A staff member for the Wauwatosa School District presented the district’s May 2026 financial review, saying the district is expected to finish the fiscal year better than budgeted and that most variances are modest.
“We still only receive 62% of our revenues,” the staff member said, explaining that tax receipts and state aid arriving in June through August historically account for the remainder of annual collections. He added, “salaries and benefits are the primary driver there at about 1% favorable.”
The presenter told board members the district’s expense line is close to projections: overall expenses are within about 1% of budget, with very little variance outside salaries and benefits. He called out a negative variance in purchase services tied to an August flooding event but said much of that cost is expected to be recovered through insurance.
On the bottom line, the staff member said the district had a budgeted deficit of about $3.1 million and that $3.5 million of one-time expense related to a property-tax chargeback was included in that calculation.
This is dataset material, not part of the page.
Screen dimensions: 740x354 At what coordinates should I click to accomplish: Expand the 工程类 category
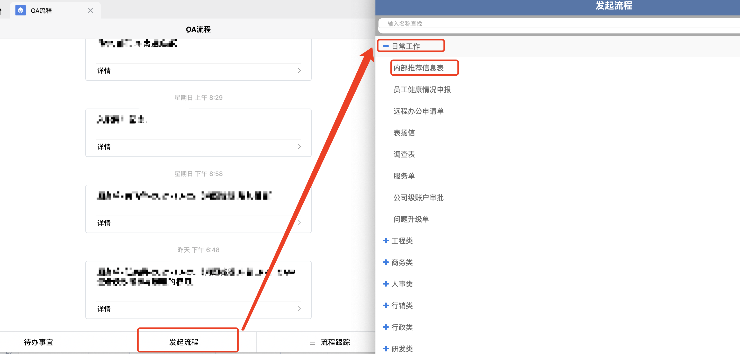[x=386, y=241]
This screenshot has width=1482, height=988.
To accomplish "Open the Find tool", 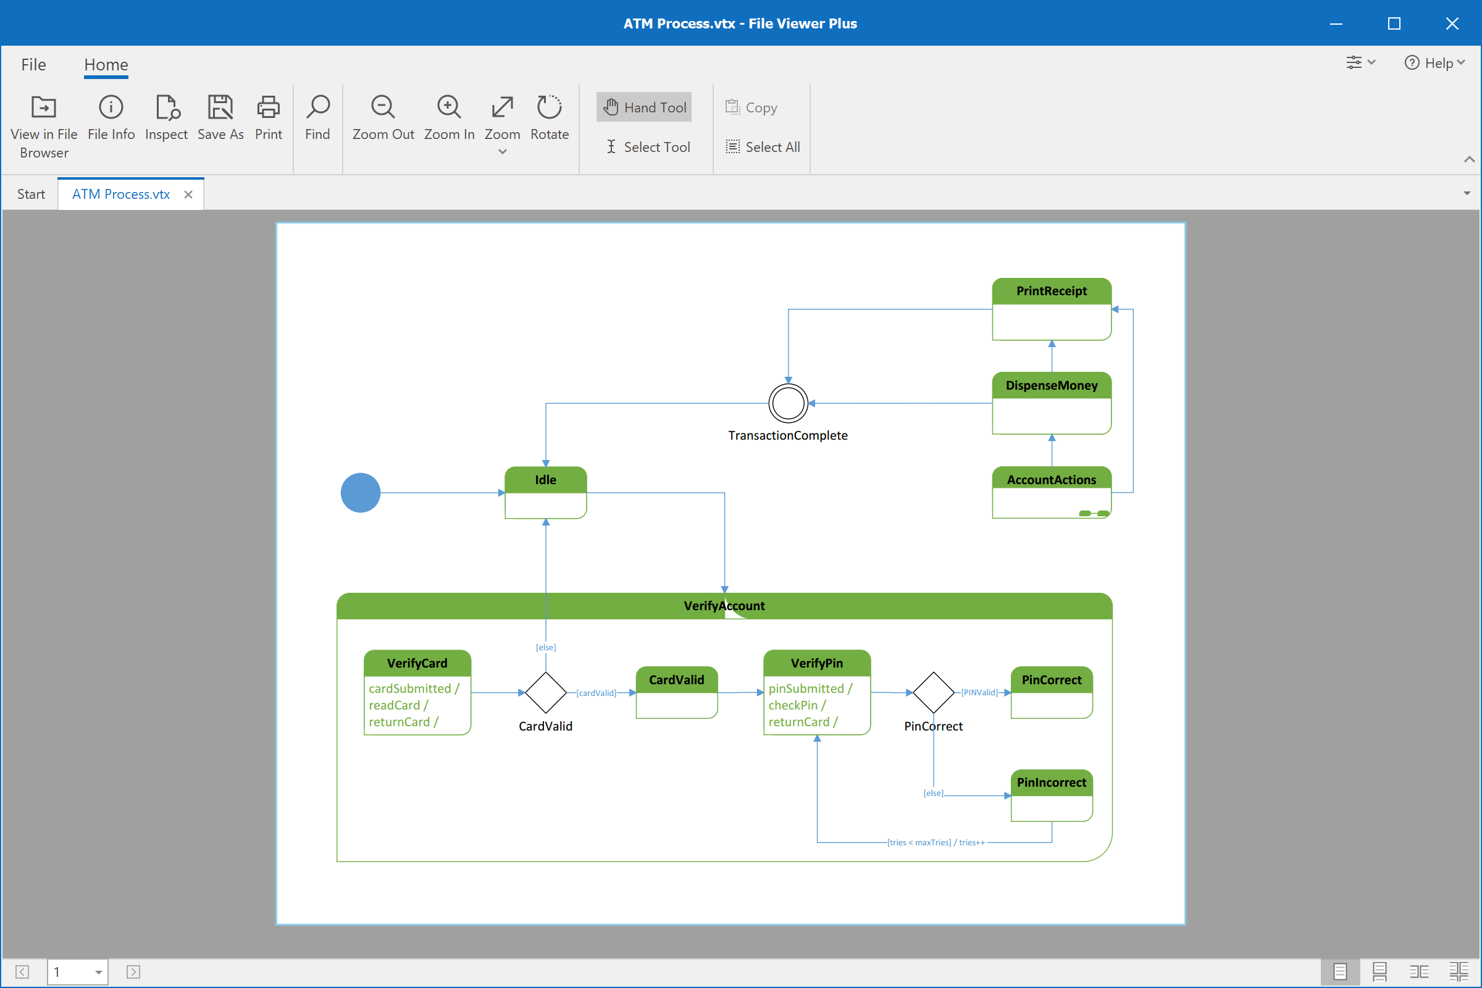I will click(318, 120).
He noted the budget had been written with a budgeted operating surplus of $319,000 but that current forecasts had improved: “we are going to finish better than budget…about a million to 2 million is my forecast right now.”
The presenter displayed a reported positive variance for the month of roughly $2.6 million but described that figure as aggressive and said a conservative estimate would be a $1–2 million favorable finish. If that forecast holds, the staff member said the district would need to draw roughly $1 million from fund balance rather than the previously budgeted $3.1 million; any draw would be replenished through tax collections and the FY26–27 budget process.
The review did not include board motions or votes; it was a financial briefing and forecast update. The district will close the fiscal year in June and incorporate these projections into the FY26–27 budgeting process.